Rent seeking isn't even mutually exclusive with adding value. A business can do both simultaneously by virtue of being able to multitask. Most businesses offer more than a single product or service after all.

So first off, you start out by lying about my words, so we immediately know you're not operating in good faith.

What I said:

> Steam is not rent-seeking - the value that they provide is tremendous, and you are not forced to use them, which makes them non-rent-seeking by definition.

That's a compound statement that you cut off to change the substance of. What you quoted:

> you are not forced to use them, which makes them non-rent-seeking by definition.

And now that we've called out your lie, we can move on to the substance, which is also incorrect.
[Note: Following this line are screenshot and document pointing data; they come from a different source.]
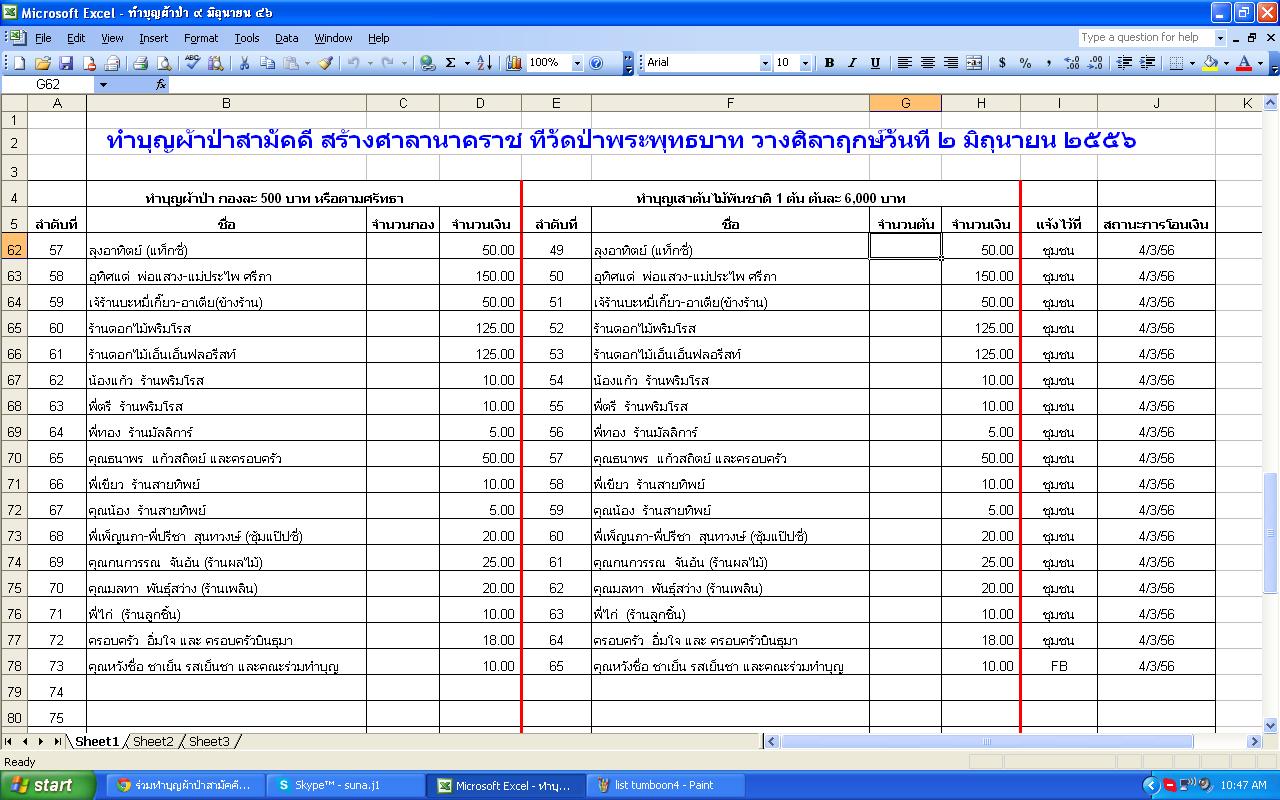Click the Save icon in toolbar

(65, 63)
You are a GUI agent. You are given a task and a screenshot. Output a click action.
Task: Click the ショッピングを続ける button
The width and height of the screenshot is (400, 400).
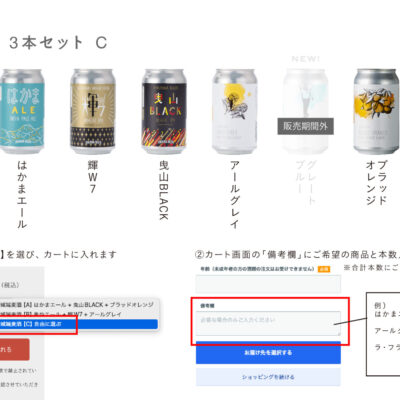click(268, 377)
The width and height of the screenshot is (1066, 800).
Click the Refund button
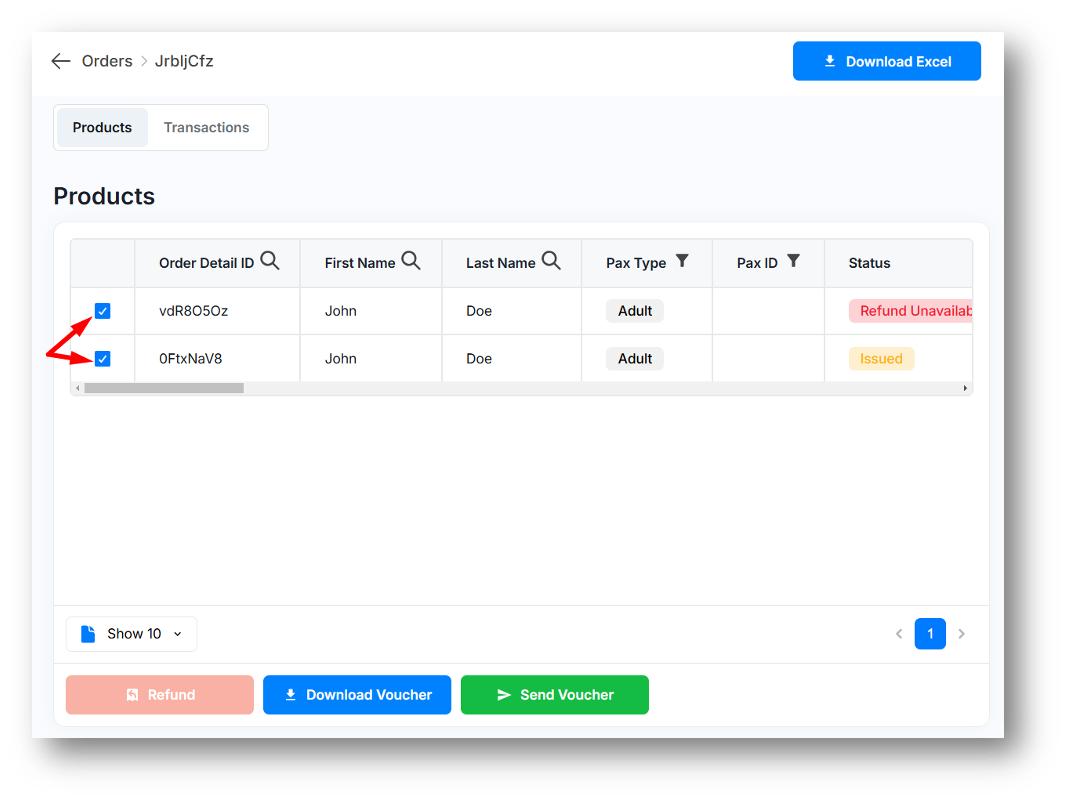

The definition of rent-seeking disagrees with everything that you've said:

"The attempt to profit by manipulating the economic or political environment, especially by the use of subsidies."

https://www.wordnik.com/words/rent%20seeking

Steam is doing none of that.

> Rent seeking isn't even mutually exclusive with adding value.

This is factually incorrect - both according to the dictionary definition of the phrase, and according to the way that it's used casually, which is extraction of value without creation of it.

I'm glad that this is happening in the open - when people have to actively lie to try to push a narrative about Steam, it really shows that they have no legitimate points - every thread where these lies are exposed just (justly) boosts Valve's reputation.

The real value Steam "provides" are the network effects. That's rent seeking.

> The real value Steam "provides" are the network effects.

Actual people who play video games disagree with you. Don't speak about things you're ignorant of.

> That's rent seeking.

Factually incorrect. Steam provides services and convenience that developers and players find incredibly useful.